Le dialogue fait partie de la boîte à outils de l’actionnariat actif, où on trouve aussi le vote par procuration, le dépôt de résolutions, la réélection des administrateurs et les arbitrages.

Bien que critiquées vu leur image écologique potentiellement trompeuse, les résolutions Say on Climate sont l’occasion pour les dirigeants et administrateurs de recueillir les avis et attentes de leurs actionnaires, mais elles doivent être renouvelées en vue de convaincre les entreprises concernées de la nécessité de discuter.

Les investisseurs doivent aussi veiller à ce que les objectifs climatiques des sociétés du secteur soient alignés sur leurs pratiques de gouvernance, en appelant p. ex. à indexer la rémunération des dirigeants sur les performances en matière de gouvernance climatique. Le but est d’inciter ces derniers à agir dans l’intérêt à long terme de leur société, avec les risques et opportunités qui en découlent. Les investisseurs peuvent aussi voter contre une résolution Say on Pay pour encourager les entreprises à adapter la rémunération à court terme de leurs dirigeants aux objectifs climatiques.

L’activisme réglementaire et politique peut aussi aider à faire progresser la législation, dans des domaines comme la publication des données climatiques, les subventions à visée incitative, ou encore l’obligation de transparence des entreprises sur leurs activités de lobbying et de financement politique. D’autres acteurs de la société civile (élus, créanciers, etc.) peuvent également être mobilisés pour insuffler le changement.

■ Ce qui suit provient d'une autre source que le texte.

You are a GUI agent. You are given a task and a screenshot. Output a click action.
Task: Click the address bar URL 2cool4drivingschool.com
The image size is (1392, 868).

Malgré tout, par rapport à d’autres secteurs d’activité, rien ne permet de garantir que l’engagement actionnarial sera aussi efficace dans la filière des combustibles fossiles, qui fait face à des coûts supérieurs et à une plus grande incertitude pour faire évoluer son cœur de métier. En effet, même si une entreprise prend en compte les revendications climatiques de ses actionnaires, il faudra du temps et des efforts continus pour que le dialogue porte réellement ses fruits en termes de réduction des émissions et de respect de l’Accord de Paris. Mais il reste un autre moyen crucial pour favoriser la transition: restreindre la demande de combustibles fossiles. Le secteur financier a un rôle à jouer dans cette démarche, à condition que l’Etat et les consommateurs participent aussi.